====== The records

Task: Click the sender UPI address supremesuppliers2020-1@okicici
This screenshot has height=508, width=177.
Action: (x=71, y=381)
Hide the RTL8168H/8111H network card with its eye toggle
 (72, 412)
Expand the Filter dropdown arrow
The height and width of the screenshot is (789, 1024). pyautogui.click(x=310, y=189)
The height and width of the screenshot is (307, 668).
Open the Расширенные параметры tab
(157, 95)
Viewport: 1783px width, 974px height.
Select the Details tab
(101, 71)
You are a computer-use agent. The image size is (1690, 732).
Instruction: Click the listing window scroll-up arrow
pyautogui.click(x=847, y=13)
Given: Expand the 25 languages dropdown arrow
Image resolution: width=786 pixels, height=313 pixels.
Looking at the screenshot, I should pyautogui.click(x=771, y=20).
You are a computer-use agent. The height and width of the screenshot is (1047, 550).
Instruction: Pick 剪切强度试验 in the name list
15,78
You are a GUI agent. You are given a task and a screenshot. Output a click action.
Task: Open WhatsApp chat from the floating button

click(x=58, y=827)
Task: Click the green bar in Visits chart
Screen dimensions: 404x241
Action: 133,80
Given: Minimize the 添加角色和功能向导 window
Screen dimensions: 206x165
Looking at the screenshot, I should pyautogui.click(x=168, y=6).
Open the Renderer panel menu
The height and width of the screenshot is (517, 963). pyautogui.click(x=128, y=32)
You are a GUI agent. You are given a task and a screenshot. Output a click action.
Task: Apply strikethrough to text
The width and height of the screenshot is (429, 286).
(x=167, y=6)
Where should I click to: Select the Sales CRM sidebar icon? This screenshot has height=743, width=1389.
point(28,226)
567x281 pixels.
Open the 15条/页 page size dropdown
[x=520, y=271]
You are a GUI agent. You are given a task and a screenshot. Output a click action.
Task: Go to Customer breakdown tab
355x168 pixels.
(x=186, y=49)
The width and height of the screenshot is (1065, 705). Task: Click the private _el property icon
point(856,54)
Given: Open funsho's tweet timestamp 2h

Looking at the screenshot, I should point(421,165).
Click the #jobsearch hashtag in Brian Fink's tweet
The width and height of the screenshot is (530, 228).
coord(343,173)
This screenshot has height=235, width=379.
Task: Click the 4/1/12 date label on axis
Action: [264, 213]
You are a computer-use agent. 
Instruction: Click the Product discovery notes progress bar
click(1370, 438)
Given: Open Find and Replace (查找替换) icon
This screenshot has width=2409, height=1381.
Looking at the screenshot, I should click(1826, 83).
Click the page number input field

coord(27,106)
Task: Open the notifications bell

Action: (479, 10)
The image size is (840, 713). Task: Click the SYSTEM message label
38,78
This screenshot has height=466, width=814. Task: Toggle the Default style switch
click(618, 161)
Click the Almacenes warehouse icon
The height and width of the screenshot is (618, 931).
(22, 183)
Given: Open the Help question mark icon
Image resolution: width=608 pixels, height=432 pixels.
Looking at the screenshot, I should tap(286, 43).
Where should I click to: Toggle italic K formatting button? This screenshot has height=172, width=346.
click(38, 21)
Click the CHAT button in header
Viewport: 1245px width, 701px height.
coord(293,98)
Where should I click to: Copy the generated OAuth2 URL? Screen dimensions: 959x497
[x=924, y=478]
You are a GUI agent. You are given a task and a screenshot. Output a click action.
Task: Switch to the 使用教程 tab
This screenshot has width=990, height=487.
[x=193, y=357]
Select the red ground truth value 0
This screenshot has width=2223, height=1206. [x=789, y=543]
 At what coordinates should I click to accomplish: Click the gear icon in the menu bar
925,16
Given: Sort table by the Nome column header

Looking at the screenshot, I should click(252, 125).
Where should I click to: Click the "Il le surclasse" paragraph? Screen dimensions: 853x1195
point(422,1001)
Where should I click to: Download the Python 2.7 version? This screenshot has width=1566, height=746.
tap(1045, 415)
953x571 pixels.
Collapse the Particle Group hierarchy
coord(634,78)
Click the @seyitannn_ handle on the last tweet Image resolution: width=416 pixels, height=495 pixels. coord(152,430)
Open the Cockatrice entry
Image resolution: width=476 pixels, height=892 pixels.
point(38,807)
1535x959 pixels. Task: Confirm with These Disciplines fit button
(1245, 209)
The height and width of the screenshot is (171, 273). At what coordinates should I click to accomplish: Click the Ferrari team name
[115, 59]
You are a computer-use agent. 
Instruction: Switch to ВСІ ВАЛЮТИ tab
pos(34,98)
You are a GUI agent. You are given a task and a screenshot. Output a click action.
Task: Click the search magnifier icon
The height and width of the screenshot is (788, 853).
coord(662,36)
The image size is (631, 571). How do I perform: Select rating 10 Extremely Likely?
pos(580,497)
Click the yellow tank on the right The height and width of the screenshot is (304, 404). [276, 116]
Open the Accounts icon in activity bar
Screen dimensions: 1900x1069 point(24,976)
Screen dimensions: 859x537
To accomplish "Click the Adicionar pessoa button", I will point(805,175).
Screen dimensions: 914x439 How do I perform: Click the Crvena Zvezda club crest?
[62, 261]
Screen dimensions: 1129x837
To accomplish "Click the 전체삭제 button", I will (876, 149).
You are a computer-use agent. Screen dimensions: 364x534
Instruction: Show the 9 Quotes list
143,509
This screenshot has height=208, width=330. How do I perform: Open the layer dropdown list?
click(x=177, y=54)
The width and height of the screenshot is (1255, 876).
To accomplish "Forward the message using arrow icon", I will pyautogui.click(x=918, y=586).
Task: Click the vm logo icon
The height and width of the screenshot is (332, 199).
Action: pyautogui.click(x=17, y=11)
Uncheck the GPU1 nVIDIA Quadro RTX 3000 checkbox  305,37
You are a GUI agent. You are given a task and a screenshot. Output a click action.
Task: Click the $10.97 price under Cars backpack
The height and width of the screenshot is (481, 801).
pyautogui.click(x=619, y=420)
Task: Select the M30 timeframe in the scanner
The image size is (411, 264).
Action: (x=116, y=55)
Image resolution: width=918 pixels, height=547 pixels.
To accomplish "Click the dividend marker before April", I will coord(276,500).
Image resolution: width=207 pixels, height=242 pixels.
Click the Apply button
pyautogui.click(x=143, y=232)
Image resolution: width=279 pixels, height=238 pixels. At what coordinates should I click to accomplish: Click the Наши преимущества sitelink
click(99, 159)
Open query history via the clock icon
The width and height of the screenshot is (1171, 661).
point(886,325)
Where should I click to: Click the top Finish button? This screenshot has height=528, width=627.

============

# Challenge
Render the records from the line containing "Click the yellow" through the line containing "pyautogui.click(x=619, y=420)" as a two-column CSV with the columns request and answer. Put each record on its own row, quote every field, and replace line breaks with spaces.

# The answer
request,answer
"Click the yellow tank on the right The height and width of the screenshot is (304, 404).","[276, 116]"
"Open the Accounts icon in activity bar","Screen dimensions: 1900x1069 point(24,976)"
"Screen dimensions: 859x537 To accomplish ""Click the Adicionar pessoa button"",","I will point(805,175)."
"Screen dimensions: 914x439 How do I perform: Click the Crvena Zvezda club crest?","[62, 261]"
"Screen dimensions: 1129x837 To accomplish ""Click the 전체삭제 button"",","I will (876, 149)."
"You are a computer-use agent. Screen dimensions: 364x534 Instruction: Show the 9 Quotes list","143,509"
"This screenshot has height=208, width=330. How do I perform: Open the layer dropdown list?","click(x=177, y=54)"
"The width and height of the screenshot is (1255, 876). To accomplish ""Forward the message using arrow icon"",","I will pyautogui.click(x=918, y=586)."
"Task: Click the vm logo icon The height and width of the screenshot is (332, 199).","Action: pyautogui.click(x=17, y=11)"
"Uncheck the GPU1 nVIDIA Quadro RTX 3000 checkbox","305,37"
"You are a GUI agent. You are given a task and a screenshot. Output a click action. Task: Click the $10.97 price under Cars backpack The height and width of the screenshot is (481, 801).","pyautogui.click(x=619, y=420)"